== THE INPUT ==
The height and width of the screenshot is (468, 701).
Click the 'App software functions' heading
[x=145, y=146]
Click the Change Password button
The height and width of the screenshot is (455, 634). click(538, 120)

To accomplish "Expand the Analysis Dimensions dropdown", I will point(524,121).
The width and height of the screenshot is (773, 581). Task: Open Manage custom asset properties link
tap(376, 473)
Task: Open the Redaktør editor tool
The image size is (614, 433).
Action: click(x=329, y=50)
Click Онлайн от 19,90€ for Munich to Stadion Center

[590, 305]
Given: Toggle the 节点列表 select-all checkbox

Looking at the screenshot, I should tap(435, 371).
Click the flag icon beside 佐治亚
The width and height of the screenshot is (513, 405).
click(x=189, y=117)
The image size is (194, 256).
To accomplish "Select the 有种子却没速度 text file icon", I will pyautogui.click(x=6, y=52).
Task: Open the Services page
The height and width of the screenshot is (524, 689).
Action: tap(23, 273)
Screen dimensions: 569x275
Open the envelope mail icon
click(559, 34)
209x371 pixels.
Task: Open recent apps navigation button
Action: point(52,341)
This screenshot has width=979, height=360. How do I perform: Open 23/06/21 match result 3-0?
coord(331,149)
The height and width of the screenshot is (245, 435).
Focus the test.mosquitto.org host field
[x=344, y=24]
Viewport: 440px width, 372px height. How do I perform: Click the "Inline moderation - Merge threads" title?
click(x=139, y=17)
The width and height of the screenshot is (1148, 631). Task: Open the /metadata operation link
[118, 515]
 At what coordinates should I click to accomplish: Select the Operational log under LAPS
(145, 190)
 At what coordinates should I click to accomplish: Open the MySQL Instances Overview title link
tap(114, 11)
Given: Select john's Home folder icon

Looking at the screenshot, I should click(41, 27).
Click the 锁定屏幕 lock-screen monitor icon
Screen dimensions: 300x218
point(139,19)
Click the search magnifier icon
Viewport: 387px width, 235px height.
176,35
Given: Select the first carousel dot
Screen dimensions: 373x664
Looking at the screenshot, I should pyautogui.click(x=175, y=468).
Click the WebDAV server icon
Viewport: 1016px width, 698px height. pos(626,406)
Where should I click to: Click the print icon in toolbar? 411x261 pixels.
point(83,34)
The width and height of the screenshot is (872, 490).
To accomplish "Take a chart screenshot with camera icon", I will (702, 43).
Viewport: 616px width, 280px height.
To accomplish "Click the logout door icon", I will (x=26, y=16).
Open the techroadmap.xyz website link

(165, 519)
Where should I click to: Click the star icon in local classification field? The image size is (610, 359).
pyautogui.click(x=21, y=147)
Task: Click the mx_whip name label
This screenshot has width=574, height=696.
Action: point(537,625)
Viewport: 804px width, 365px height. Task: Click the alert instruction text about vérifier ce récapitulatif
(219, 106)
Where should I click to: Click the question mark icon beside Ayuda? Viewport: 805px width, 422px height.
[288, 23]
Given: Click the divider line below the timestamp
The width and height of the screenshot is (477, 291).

== THE PROBLEM ==
Copy out the material in its entirety. Keep it exact.

== ANSWER SPACE ==
The height and width of the screenshot is (468, 701).
Click the 'App software functions' heading
[x=145, y=146]
Click the Change Password button
The height and width of the screenshot is (455, 634). click(538, 120)

To accomplish "Expand the Analysis Dimensions dropdown", I will point(524,121).
The width and height of the screenshot is (773, 581). Task: Open Manage custom asset properties link
tap(376, 473)
Task: Open the Redaktør editor tool
The image size is (614, 433).
Action: click(x=329, y=50)
Click Онлайн от 19,90€ for Munich to Stadion Center

[590, 305]
Given: Toggle the 节点列表 select-all checkbox

Looking at the screenshot, I should tap(435, 371).
Click the flag icon beside 佐治亚
The width and height of the screenshot is (513, 405).
click(x=189, y=117)
The image size is (194, 256).
To accomplish "Select the 有种子却没速度 text file icon", I will pyautogui.click(x=6, y=52).
Task: Open the Services page
The height and width of the screenshot is (524, 689).
Action: tap(23, 273)
Screen dimensions: 569x275
Open the envelope mail icon
click(559, 34)
209x371 pixels.
Task: Open recent apps navigation button
Action: point(52,341)
This screenshot has width=979, height=360. How do I perform: Open 23/06/21 match result 3-0?
coord(331,149)
The height and width of the screenshot is (245, 435).
Focus the test.mosquitto.org host field
[x=344, y=24]
Viewport: 440px width, 372px height. How do I perform: Click the "Inline moderation - Merge threads" title?
click(x=139, y=17)
The width and height of the screenshot is (1148, 631). Task: Open the /metadata operation link
[118, 515]
 At what coordinates should I click to accomplish: Select the Operational log under LAPS
(145, 190)
 At what coordinates should I click to accomplish: Open the MySQL Instances Overview title link
tap(114, 11)
Given: Select john's Home folder icon

Looking at the screenshot, I should click(41, 27).
Click the 锁定屏幕 lock-screen monitor icon
Screen dimensions: 300x218
point(139,19)
Click the search magnifier icon
Viewport: 387px width, 235px height.
176,35
Given: Select the first carousel dot
Screen dimensions: 373x664
Looking at the screenshot, I should pyautogui.click(x=175, y=468).
Click the WebDAV server icon
Viewport: 1016px width, 698px height. pos(626,406)
Where should I click to: Click the print icon in toolbar? 411x261 pixels.
point(83,34)
The width and height of the screenshot is (872, 490).
To accomplish "Take a chart screenshot with camera icon", I will (702, 43).
Viewport: 616px width, 280px height.
To accomplish "Click the logout door icon", I will (x=26, y=16).
Open the techroadmap.xyz website link

(165, 519)
Where should I click to: Click the star icon in local classification field? The image size is (610, 359).
pyautogui.click(x=21, y=147)
Task: Click the mx_whip name label
This screenshot has width=574, height=696.
Action: point(537,625)
Viewport: 804px width, 365px height. Task: Click the alert instruction text about vérifier ce récapitulatif
(219, 106)
Where should I click to: Click the question mark icon beside Ayuda? Viewport: 805px width, 422px height.
[288, 23]
Given: Click the divider line below the timestamp
The width and height of the screenshot is (477, 291).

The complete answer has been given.